Le rétablissement des contrôles aux frontières franco-suisses complique la circulation des quelque 35.000 travailleurs frontaliers vivant en Franche-Comté.
Richard, qui vit dans l'agglomération de Besançon, part tous les matins en Suisse, où il travaille dans une entreprise d'horlogerie.
Ce mardi, le trajet qu'il partage avec plusieurs covoitureurs, a été plus long que prévu.
"C'est la misère, nous raconte-t-il au téléphone lors de sa pause-café. On était bloqué à partir de Morteau." Soit une douzaine de kilomètres avant la frontière, qu'il franchit d'ordinaire au Locle.
Finalement, Richard et ses collègues sont passés par Les Brenets, une douane secondaire, censée être fermée: "Il n'y avait personne, cela nous a permis d'éviter le bouchon. On était peut-être amendable, on ne sait pas trop".
Des milliers de frontaliers, eux, n'ont pu éviter les bouchons. Certains ont mis quatre heures ce matin pour parcourir la vingtaine de kilomètres entre Pontarlier et Vallorbe. D'ordinaire, c'est une demi-heure tout au plus.
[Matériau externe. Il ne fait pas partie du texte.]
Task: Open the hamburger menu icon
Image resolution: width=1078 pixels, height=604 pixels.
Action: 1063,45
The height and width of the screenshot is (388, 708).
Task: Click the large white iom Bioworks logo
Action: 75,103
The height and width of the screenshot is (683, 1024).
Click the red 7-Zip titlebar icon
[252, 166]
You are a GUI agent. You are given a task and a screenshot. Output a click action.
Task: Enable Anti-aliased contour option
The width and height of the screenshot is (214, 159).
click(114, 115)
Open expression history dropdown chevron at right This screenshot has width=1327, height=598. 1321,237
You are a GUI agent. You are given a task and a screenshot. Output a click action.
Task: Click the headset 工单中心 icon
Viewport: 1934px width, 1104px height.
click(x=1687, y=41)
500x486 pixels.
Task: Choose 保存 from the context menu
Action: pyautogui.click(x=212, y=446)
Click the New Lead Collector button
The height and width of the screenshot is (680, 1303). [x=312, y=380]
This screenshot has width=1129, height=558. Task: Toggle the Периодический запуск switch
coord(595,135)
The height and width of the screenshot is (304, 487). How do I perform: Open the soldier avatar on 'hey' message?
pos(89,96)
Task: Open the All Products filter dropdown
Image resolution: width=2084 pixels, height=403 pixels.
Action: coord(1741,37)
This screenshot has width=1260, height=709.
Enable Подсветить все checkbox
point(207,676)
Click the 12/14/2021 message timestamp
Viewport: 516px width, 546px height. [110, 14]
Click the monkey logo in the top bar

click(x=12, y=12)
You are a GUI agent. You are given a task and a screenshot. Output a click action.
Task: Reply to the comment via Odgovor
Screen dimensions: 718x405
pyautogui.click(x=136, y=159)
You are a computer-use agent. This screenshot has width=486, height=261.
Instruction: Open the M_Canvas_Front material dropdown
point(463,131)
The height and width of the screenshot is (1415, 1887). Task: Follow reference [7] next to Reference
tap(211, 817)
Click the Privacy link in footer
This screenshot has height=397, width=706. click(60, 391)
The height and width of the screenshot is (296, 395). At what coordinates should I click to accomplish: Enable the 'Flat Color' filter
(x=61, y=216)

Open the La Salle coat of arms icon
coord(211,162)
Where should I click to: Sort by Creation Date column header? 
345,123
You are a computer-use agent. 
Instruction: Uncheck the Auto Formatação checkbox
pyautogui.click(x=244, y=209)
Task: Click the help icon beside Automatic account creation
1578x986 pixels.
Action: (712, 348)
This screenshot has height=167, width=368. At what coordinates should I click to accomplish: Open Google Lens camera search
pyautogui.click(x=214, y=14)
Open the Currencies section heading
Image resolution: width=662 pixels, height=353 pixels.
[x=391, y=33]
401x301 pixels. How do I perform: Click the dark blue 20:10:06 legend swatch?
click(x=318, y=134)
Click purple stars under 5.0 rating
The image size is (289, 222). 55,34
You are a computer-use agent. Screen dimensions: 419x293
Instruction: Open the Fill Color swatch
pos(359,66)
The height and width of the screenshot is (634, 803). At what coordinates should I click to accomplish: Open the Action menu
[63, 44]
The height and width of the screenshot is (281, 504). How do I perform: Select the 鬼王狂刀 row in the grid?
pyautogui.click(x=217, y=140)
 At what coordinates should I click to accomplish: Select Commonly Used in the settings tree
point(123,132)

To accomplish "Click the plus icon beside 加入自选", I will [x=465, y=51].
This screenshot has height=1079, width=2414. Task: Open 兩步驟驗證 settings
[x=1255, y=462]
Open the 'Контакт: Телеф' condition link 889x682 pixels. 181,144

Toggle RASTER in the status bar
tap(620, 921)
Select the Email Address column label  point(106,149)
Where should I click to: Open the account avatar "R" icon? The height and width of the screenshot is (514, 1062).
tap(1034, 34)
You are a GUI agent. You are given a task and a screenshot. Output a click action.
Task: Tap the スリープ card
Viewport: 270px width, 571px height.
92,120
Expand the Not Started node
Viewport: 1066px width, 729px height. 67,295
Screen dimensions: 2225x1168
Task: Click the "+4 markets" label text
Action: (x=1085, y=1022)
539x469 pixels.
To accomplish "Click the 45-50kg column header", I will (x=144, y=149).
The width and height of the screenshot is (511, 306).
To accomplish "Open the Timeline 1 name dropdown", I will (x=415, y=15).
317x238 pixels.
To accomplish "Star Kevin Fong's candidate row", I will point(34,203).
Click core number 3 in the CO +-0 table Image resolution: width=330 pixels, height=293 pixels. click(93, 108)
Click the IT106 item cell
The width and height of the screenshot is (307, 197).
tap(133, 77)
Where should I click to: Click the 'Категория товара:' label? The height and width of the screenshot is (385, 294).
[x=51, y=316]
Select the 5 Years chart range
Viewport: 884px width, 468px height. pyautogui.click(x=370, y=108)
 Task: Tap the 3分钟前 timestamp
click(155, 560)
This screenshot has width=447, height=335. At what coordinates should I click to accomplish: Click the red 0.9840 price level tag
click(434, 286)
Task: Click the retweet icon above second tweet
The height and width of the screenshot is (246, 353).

Permis de travail obligatoire pour les 35.000 frontaliers de Franche-Comté
Ces bouchons sont causés par le rétablissement des contrôles aux postes-frontières. Ce matin, les douaniers suisses exigeaient un permis de travail pour ceux qui franchissent la frontière. En Franche-Comté, ils sont 35.000 environ, sur 175.000 Français travaillant en Suisse.Pour endiguer la pandémie de coronavirus, le gouvernement fédéral suisse a décidé lundi de rétablir le soir même, à minuit, les contrôles aux frontières françaises, allemandes et autrichiennes. La frontière italienne était déjà contrôlée depuis vendredi. L'entrée en Suisse n'est plus possible que pour les citoyens suisses et les étrangers ayant un permis de séjour ou un permis de travail.
"Pour l'instant, on ne nous a rien donné", affirme Richard. Ici, nous appliquons les consignes de sécurité: les réunions sont annulées, on travaille à distance les uns des autres. On est confiné au bureau pour ainsi dire".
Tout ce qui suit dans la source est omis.